Metti una terra nella quale il Patrono d’Europa ha iniziato il suo cammino. Una terra dove, dopo il Sacro Speco, verso sud, c’è la Certosa di Trisulti, dove trovi l’Abbazia di Casamari. Dove, intanto, lungo quel cammino, trovi posti come Vallepietra, il Santuario della Santissima Trinità meta ancestrale di pellegrinaggio. Trovi tanti altri posti santi, piccoli e mitici eremi, in luoghi dalla bellezza incommensurabile. Solo questo (ci si informi sulla magnificenza religiosa, architettonica, artistica e paesaggistica di cui parliamo) basta per mettere sul piatto di un sistema turistico qualcosa di non paragonabile al mondo. Non basta: aggiungi le città munite dalle fortificazioni pelasgiche più imponenti e celebri, metti Anagni, Ferentino, Alatri, Veroli! Con le loro cattedrali, le loro cripte, i percorsi sotterranei, i tesori aurei, la Scala Santa (solo 19 al mondo compresa quella di San Giovanni in Laterano). Metti la stazione termale più famosa del Lazio e tra le più celebri d’Italia, con una ricettività alberghiera enorme qual è Fiuggi. Metti tre stazioni sciistiche (tre!!!) che aspettano solo di essere liberate da gestioni improvvisate (Monte Livata, Campo Staffi, Campo Catino). Metti i Parchi, i laghi, i fiumi, l’aria buona e un territorio montano intonso nella sua gran parte. Metti la prima Docg del Lazio, quella del vino Cesanese e l’olio extravergine che vince ogni premio nel mondo oltre a una quantità di bontà dalle colture a dalla pastorizia. Metti tutto questo e davvero tanto altro per capire quanto il sistema dei Monti Ernici e Simbruini, al centro di un’area dalla densità abitativa più alta d’Italia (e tra le più alte d’Europa) tra Roma e Napoli, per capire come solo la cecità di una classe politica scriteriata potrebbe gettare alle ortiche il “prodotto turistico” più potente che si possa immaginare nell’anno del “Turismo Lento”, il 2019. Capisci che questa terra, ormai allo stremo, distrutta dalla disoccupazione, potrebbe invece essere ricchissima. Basta vederla nel suo complesso, unirla, e prima ancora considerarla senza perdersi in separazioni e fratture da microcefali politici.

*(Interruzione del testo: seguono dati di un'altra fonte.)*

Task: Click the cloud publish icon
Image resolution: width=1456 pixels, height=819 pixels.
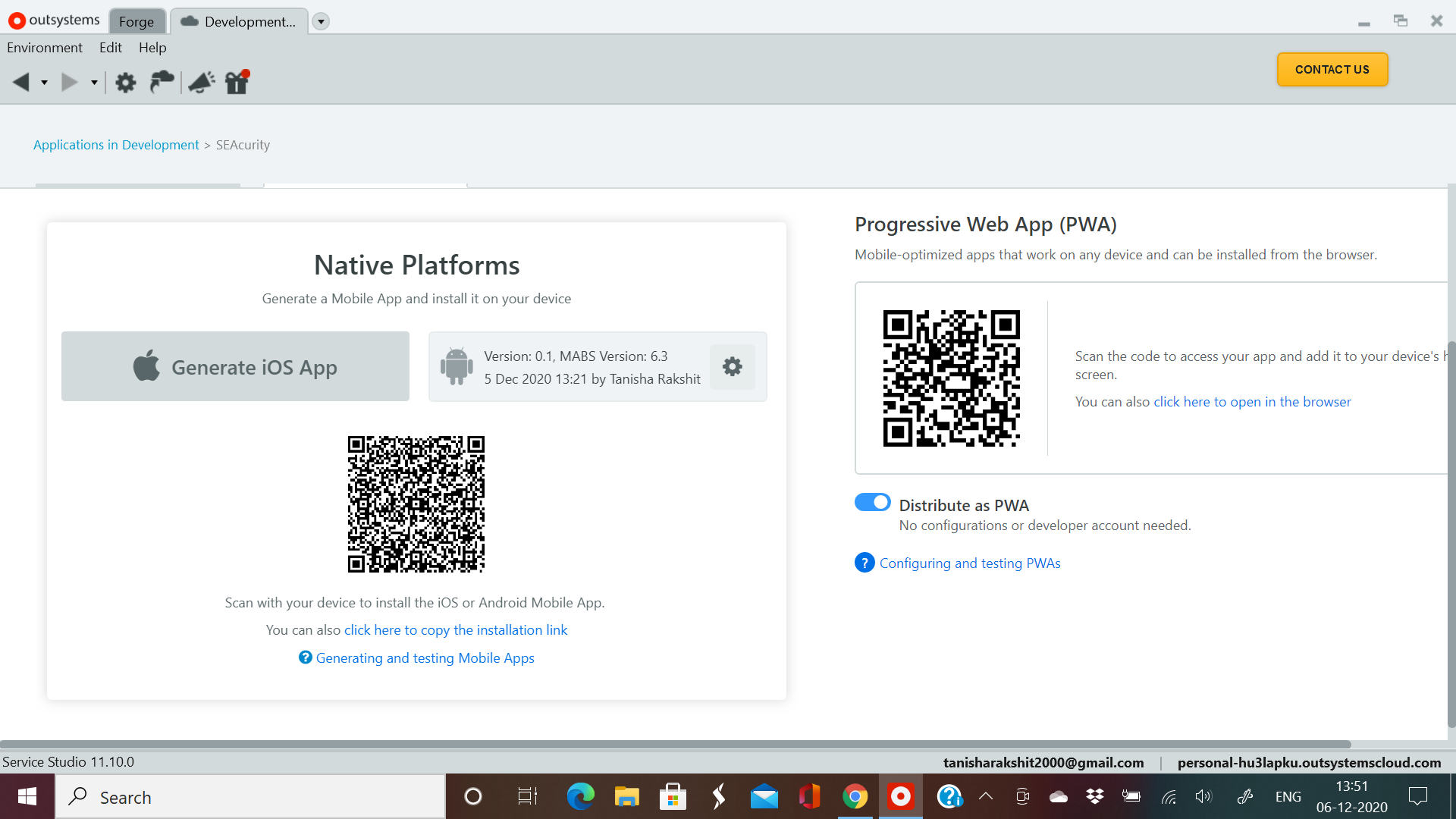Action: pyautogui.click(x=162, y=81)
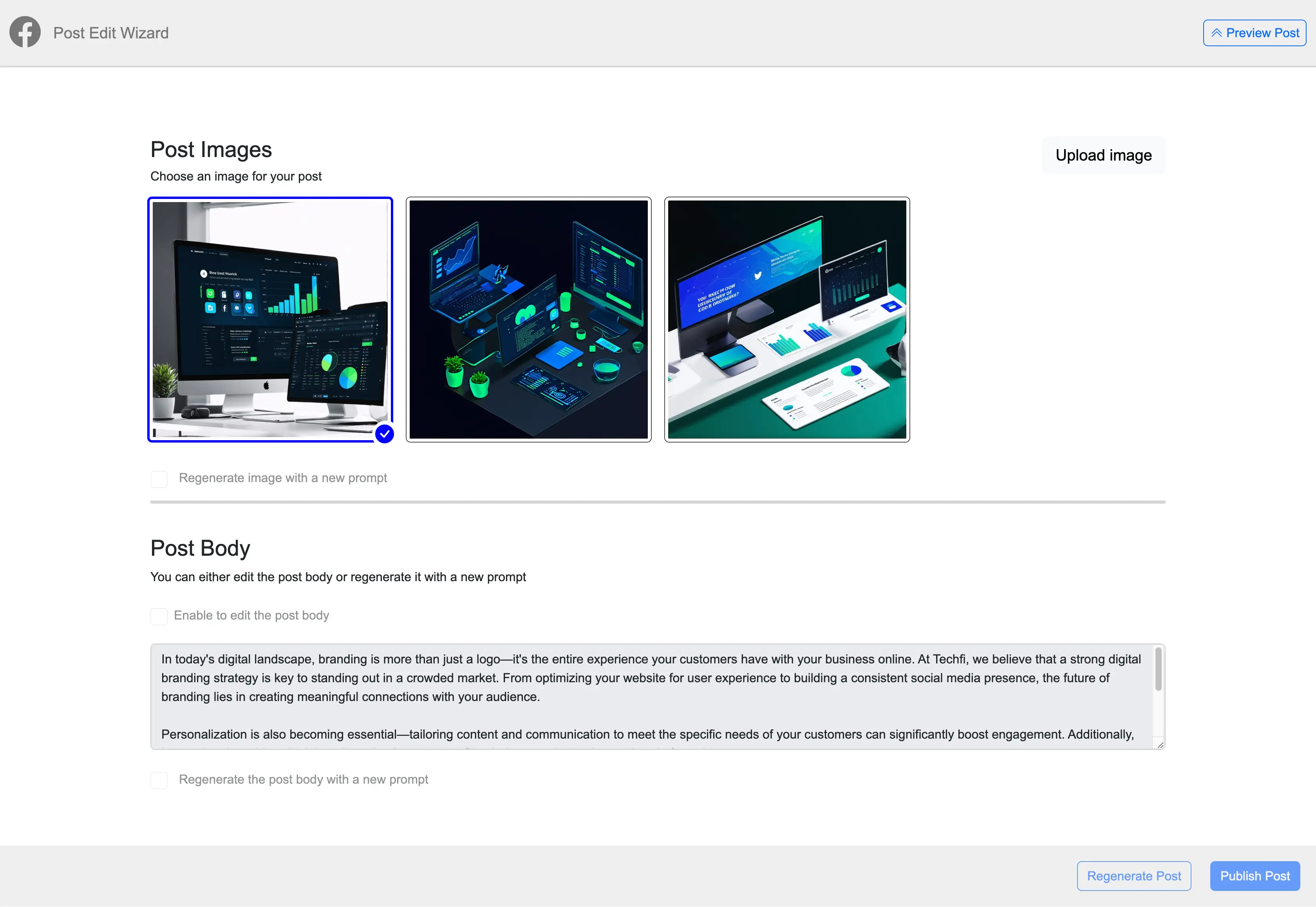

L’iniziativa della XII Comunità Montana che sabato scorso ha presentato in un convegno l’idea di valorizzazione del sistema degli Ernici e Simbruini, con il conforto di importanti personalità di valenza nazionale, senza pensare a separazioni di confine di parte politica, è l’operazione di rilancio territoriale più intelligente che si sia registrata negli ultimi decenni (l’altra è quella del Grande Frusinate lanciata da Unindustria, ma quello è un discorso completamente diverso).

La Regione Lazio, attraverso i suoi rappresentanti locali che possono fare la differenza e non essere relegati all’inconsistenza, ma anche in prima “persona”, deve distrarsi almeno per un attimo da Roma e “vedere” cosa c’è oltre il GRA. Dal convegno di Trivigliano è nato un progetto di vero rilancio di un vasto comprensorio e, da quello che abbiamo sentito, non si fermerà.